### Problem statement:
Print the data below exactly, but only the lines from the one containing "Instruction: Open Threshold for A RF In" down to the one containing "Click the barracks icon beside crew portraits", inclusive.

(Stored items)
+ + +
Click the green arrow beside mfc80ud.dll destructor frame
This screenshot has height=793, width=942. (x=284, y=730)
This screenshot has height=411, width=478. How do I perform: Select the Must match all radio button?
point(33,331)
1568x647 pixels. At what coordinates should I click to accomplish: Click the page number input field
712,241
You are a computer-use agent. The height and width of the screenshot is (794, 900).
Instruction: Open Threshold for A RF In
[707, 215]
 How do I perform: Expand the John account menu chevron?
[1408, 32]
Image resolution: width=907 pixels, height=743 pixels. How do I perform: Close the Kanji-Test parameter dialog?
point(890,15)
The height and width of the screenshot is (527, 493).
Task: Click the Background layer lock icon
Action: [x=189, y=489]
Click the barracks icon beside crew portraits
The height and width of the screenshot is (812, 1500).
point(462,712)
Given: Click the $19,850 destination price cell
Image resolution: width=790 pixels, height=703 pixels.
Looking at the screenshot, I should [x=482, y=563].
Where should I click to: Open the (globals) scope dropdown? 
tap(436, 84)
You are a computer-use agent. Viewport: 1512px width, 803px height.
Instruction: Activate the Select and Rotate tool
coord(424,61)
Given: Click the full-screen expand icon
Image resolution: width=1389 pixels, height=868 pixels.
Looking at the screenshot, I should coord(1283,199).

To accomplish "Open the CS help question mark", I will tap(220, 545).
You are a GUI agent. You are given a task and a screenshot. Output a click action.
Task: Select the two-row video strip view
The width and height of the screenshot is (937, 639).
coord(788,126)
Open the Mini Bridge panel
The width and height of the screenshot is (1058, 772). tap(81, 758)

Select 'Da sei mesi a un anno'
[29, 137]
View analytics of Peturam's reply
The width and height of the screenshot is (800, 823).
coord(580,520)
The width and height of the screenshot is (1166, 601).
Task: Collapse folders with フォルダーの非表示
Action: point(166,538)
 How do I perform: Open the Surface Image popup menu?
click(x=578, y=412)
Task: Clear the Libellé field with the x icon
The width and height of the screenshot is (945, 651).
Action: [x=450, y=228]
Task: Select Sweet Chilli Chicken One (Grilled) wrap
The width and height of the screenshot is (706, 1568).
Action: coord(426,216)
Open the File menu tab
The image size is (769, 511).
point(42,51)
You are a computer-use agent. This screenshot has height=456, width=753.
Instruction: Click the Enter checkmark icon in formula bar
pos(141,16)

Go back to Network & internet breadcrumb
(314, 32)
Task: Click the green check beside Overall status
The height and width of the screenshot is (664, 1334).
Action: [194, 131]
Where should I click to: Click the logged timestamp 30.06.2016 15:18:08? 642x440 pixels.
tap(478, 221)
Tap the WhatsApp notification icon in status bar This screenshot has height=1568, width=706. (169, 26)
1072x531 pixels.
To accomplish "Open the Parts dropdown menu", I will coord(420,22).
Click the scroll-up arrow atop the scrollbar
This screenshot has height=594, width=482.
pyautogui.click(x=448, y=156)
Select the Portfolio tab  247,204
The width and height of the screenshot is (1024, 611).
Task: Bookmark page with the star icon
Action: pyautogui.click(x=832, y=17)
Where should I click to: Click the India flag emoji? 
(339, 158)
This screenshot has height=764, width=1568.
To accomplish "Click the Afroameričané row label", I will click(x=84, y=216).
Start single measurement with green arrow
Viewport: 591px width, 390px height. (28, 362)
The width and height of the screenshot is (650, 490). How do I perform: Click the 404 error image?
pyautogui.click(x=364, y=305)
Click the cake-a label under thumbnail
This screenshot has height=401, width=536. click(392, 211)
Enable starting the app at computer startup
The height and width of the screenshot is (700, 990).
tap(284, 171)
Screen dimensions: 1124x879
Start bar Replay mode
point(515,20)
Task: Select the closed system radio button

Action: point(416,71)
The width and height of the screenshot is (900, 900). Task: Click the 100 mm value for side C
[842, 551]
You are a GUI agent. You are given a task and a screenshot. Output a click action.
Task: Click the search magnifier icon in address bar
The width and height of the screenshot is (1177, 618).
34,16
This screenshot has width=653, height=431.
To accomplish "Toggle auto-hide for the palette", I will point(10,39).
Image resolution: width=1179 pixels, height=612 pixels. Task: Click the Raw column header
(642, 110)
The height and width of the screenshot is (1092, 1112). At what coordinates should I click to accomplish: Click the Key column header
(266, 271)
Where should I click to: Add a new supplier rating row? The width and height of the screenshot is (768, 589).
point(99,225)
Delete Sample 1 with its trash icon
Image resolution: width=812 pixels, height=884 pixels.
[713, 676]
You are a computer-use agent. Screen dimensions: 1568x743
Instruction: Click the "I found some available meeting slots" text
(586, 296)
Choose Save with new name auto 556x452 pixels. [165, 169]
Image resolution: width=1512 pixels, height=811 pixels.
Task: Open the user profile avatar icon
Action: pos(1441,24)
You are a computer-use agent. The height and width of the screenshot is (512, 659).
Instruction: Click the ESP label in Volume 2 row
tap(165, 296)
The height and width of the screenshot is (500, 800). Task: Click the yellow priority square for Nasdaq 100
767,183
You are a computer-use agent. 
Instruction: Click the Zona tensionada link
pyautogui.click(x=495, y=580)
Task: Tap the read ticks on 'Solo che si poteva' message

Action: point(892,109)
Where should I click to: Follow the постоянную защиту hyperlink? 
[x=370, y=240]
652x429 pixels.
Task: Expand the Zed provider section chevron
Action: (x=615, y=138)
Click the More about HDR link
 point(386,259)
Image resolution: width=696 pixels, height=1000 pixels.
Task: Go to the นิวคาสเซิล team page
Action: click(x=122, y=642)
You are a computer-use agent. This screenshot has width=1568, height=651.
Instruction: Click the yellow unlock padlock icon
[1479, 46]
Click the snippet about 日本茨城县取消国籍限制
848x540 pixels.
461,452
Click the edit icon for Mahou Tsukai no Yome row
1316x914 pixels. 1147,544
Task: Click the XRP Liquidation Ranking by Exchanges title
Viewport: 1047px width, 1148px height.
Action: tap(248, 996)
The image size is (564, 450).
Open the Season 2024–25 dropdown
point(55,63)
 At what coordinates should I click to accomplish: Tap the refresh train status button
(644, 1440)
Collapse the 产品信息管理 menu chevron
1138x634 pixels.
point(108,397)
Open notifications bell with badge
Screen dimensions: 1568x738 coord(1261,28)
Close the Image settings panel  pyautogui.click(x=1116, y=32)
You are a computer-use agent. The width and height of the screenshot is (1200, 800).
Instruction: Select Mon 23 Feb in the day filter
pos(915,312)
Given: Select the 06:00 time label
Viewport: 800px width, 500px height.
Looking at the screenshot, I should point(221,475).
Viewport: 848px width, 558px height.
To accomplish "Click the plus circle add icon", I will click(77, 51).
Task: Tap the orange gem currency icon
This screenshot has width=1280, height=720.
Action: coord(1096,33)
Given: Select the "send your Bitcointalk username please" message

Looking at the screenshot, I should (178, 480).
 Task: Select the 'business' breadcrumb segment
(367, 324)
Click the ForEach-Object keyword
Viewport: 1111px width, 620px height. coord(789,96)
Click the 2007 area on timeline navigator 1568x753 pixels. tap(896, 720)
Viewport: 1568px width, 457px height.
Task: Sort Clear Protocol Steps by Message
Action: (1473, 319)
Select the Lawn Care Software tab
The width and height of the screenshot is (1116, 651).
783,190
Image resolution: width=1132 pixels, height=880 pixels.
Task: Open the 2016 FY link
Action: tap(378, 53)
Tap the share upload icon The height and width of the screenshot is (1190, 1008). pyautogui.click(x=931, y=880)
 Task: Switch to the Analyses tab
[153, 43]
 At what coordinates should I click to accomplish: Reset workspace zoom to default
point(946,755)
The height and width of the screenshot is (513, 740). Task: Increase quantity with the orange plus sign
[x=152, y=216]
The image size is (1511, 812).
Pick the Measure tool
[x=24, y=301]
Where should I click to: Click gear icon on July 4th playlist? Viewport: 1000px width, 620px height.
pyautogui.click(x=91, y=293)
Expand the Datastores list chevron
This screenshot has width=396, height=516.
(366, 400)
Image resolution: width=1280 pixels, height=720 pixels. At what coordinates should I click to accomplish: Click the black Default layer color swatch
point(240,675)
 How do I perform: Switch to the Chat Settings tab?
+ + +
### Answer to this problem:
Instruction: Open Threshold for A RF In
[707, 215]
 How do I perform: Expand the John account menu chevron?
[1408, 32]
Image resolution: width=907 pixels, height=743 pixels. How do I perform: Close the Kanji-Test parameter dialog?
point(890,15)
The height and width of the screenshot is (527, 493).
Task: Click the Background layer lock icon
Action: [x=189, y=489]
Click the barracks icon beside crew portraits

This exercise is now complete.